Multi-Systemic Therapy (MST) was developed to provide scientifically validated, cost-
effective, community-based treatment for young people aged 10 to 17 with serious behaviour disorders who are at high risk of out-of-home placement. Rigorous evaluation and replication in clinical and community settings in the United States mark it out as a particularly effective intervention for adolescents with conduct disorders. MST views individuals as living within a complex social network encompassing individual, family, and extra-familial (peer, school, neighbourhood) factors. MST uses the strengths in each young person’s social network to promote positive change in his or her behaviour. The overriding purpose of MST is to help parents deal effectively with their child’s behavioural problems; help them cope with family, peer, school and neighbourhood problems; and reduce or eliminate the need for out-of-home placements. To empower families, MST also addresses identified barriers to effective
parenting (e.g. parental drug abuse, parental mental health problems) and helps family members build an indigenous social support network involving friends, extended family and neighbourhoods. Despite its high cost, MST has been demonstrated as a cost-effective treatment for decreasing the antisocial behaviour of violent and chronic juvenile offenders. MST cost approximately $3,500 per young person in one replication site in South Carolina, which compared favourably with the average cost of the State’s institutional placement at approximately $18,000 per young person for a time period of about 59 weeks post referral.115 Against this backdrop Islington has developed the Adolescent Multi Agency Support Service (AMASS) which enables young people to remain at home or in foster placement, through utilising some of the approaches common to MST. The Islington service differs from MST in several ways, most distinctly in its jointly delivered intervention with social workers, and the co-located wraparound multi-agency team that supports the family. As noted in chapter 7, an evaluation by the University of Bedfordshire has validated the effectiveness of the service in terms of reducing the use of care and improving family functioning for many of the families supported. For the age group directly supported by the service, the number of young people aged 10 to 16 entering care fell from 63 in 2006/07 to 40 in 2007/08, a reduction of 36%; and, over the same period, the number of young people entering residential care fell from 38 to 14, a reduction of 63%. The University of Bedfordshire estimates that each £1 invested in the service produces a saving to the care system of £1.46, with reduced future costs the saving per £1 invested is estimated at £1.80. In 2009/10, 38 families were supported at a cost of £780,000, equating to £20,526 per family. Estimated savings to the local authority over 1 year are around £372,188 through preventing young people entering care, with savings set to increase to £522,000 as the cost of the service reduces.
Conclusion
This chapter has sought to provide a steer for both national and local policy-makers in
deciding where best to allocate scarce resources, especially in the current economic climate, since “investment in proven interventions…is the prudent way to ensure positive outcomes for children and their families” (Utting 2004, p 95).116 By drawing on a combination of international evidence, mainly from the United States and, to a lesser extent, Scandinavia, and effective local practice, a small cluster of areas and interventions emerges as spending priorities: children’s centres and early years (in particular breastfeeding initiatives and the
Nurse Family Partnership); speech, language and communication needs; parenting programmes; targeted family support; and young people on the edge of care. This cluster strikes a balance between intervening early and recognising the reality of still needing to support vulnerable older children, young people and families.
Key messages
• The temptation to cut back on investment in early intervention in times of austerity needs to be resisted, as governments often regret, with hindsight, the long-term costs of
making such short-term savings. The challenge is not, therefore, deciding whether to maintain spending on early intervention, but working out how to get better value out of the money already being invested.

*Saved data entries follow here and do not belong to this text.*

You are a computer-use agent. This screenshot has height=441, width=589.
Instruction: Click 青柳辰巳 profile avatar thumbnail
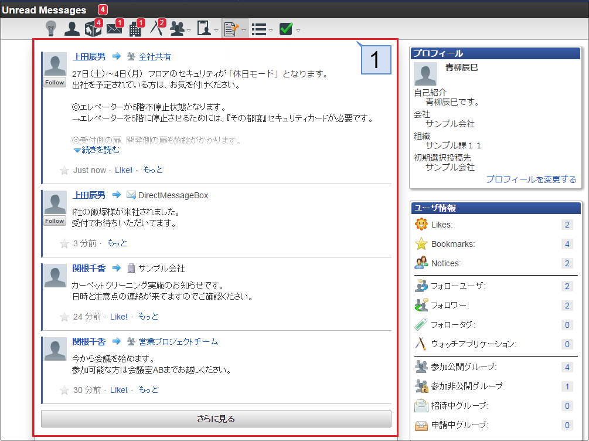[425, 74]
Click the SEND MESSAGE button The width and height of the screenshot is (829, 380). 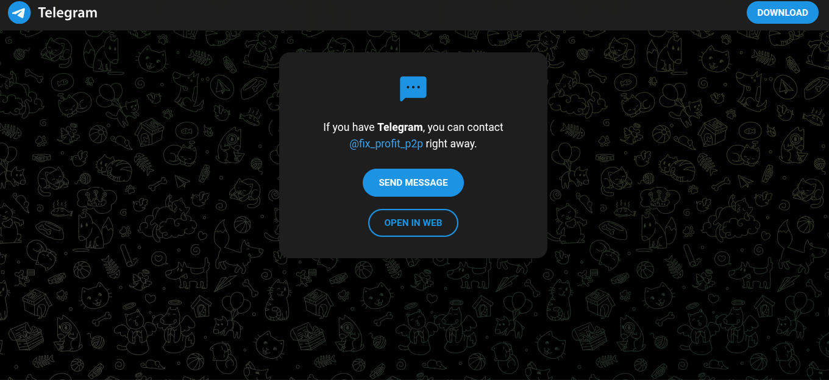click(413, 183)
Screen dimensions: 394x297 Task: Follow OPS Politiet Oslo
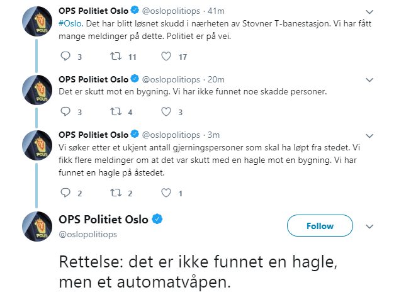click(x=320, y=226)
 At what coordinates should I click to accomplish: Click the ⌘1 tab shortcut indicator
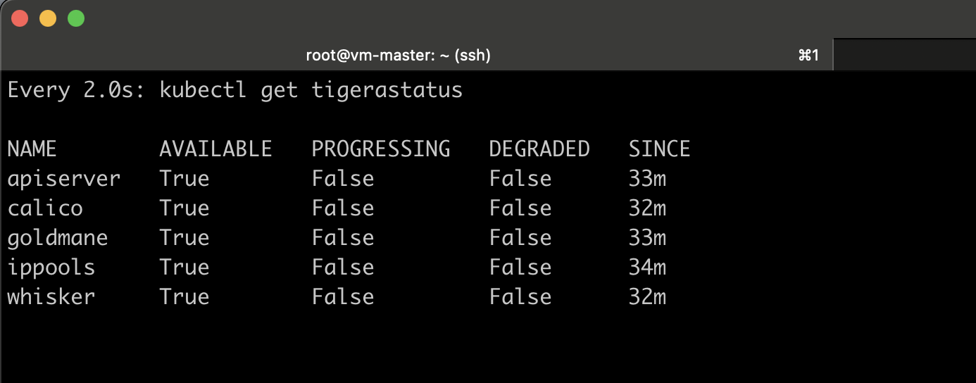pos(808,55)
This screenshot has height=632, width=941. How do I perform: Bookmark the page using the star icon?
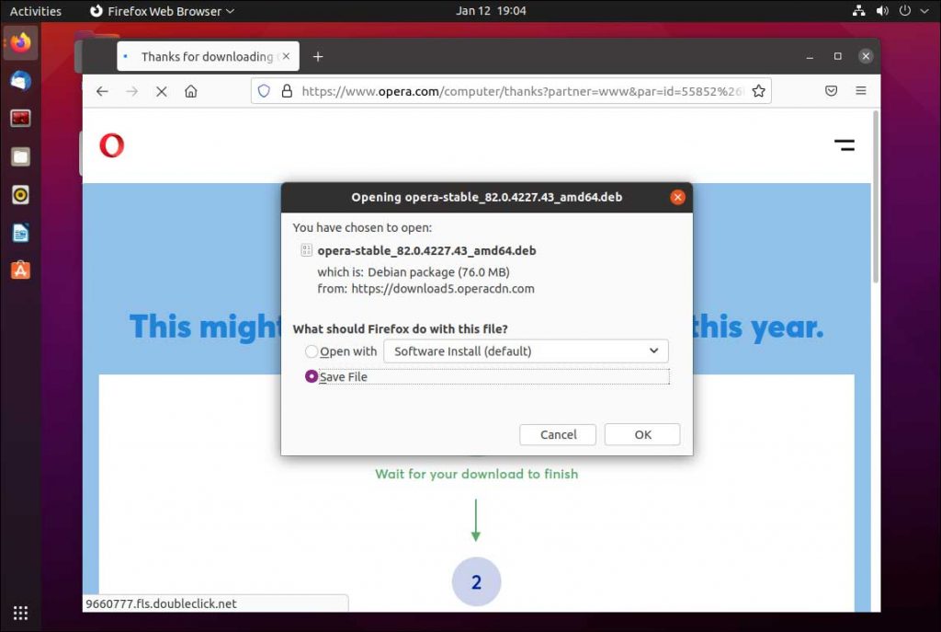759,91
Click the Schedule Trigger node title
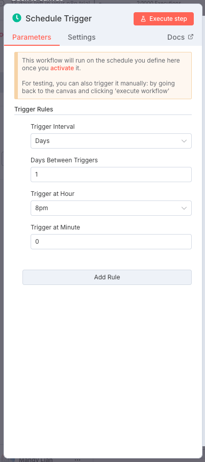Viewport: 205px width, 462px height. pos(59,18)
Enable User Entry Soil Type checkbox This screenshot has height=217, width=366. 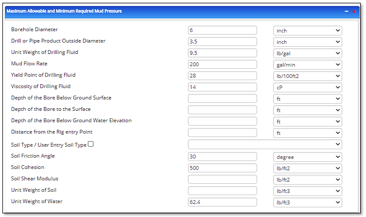click(91, 144)
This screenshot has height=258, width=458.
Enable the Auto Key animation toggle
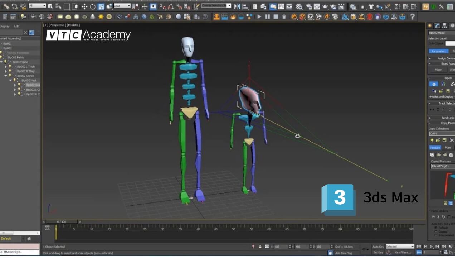pyautogui.click(x=378, y=247)
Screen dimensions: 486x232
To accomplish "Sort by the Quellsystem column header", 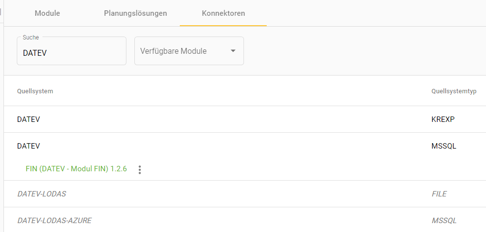I will (x=35, y=91).
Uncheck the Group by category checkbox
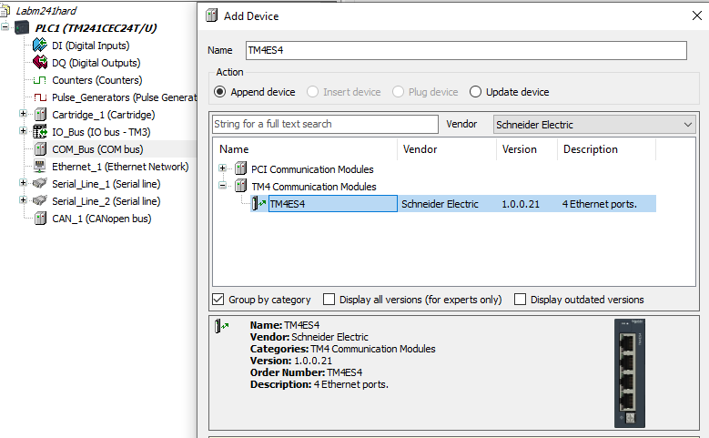The image size is (709, 438). [218, 300]
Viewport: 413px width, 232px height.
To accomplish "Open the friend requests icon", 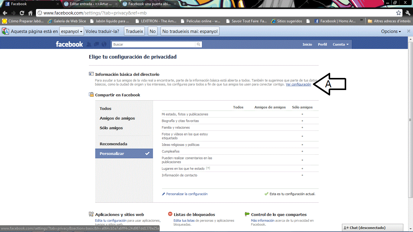I will tap(89, 44).
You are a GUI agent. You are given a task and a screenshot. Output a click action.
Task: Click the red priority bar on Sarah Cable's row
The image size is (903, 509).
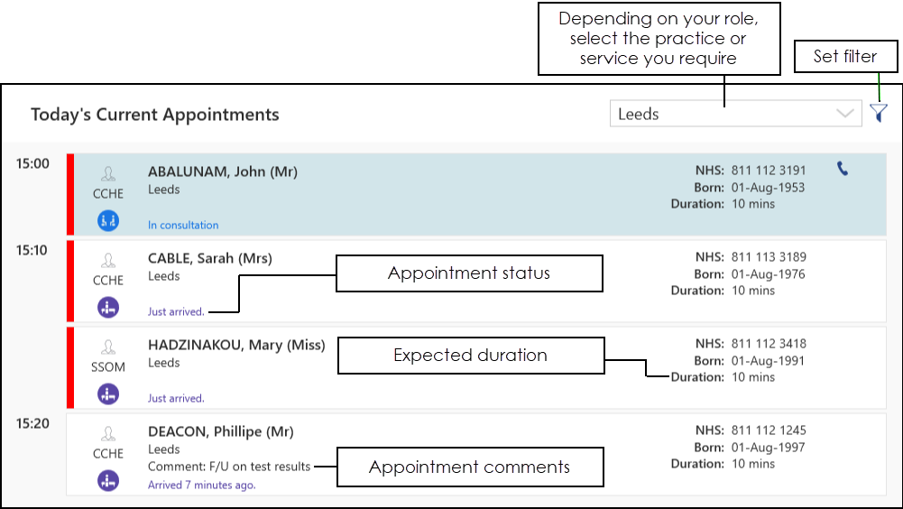70,281
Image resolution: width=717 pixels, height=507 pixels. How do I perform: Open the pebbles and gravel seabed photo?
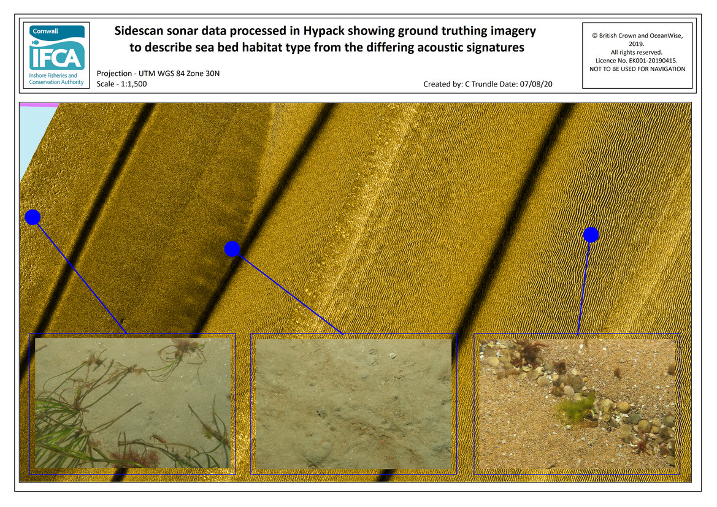point(577,404)
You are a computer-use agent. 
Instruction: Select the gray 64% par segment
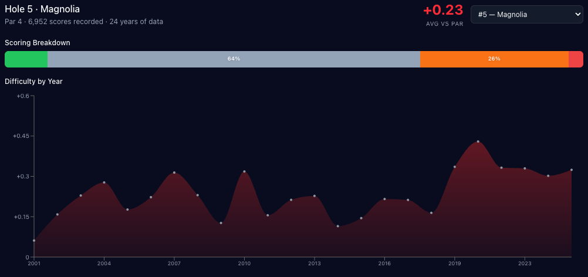pos(234,59)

• The powerful body of research (home and abroad) showing that what a child
experiences during the early years (starting in the womb) lays the foundation for the whole of their life, makes a compelling case for prioritising investment in this area. • In general, targeted approaches tend to be judged more cost effective than universal
approaches. Yet there is little comparative evidence to determine which approach might be most ‘cost effective’. The evidence suggests that it is unlikely to be a question of one or the other. What is needed is a range of interventions able to provide support at different levels of need.
• Spending should be prioritised on children’s centres and early years (in particular breastfeeding initiatives and the Nurse Family Partnership); speech, language and communication needs; parenting programmes; targeted family support; and young people on the edge of care.
• Three of the recommended interventions – Nurse Family Partnership, Incredible Years and Multi-Systemic Therapy – are among the 11 ‘Blueprint’ programmes identified by the Center for the Study and Prevention of Violence at the University of Colorado to meet high standards of effectiveness, as part of a review of 800 early intervention
programmes.117
• The OECD suggestion that expenditure on children should be regarded as if it were an investment portfolio, and be subjected to a continuous iterative process of evaluation, reallocation and further evaluation to ensure child well-being is actually improved, poses a formidable but necessary challenge to this nation. Learning from international
experience in particular can be invaluable in helping us to move forward, though, ultimately, tough decisions need to be taken at a national and local level in the best interests of children, families and, indeed, the long-term prosperity of the country.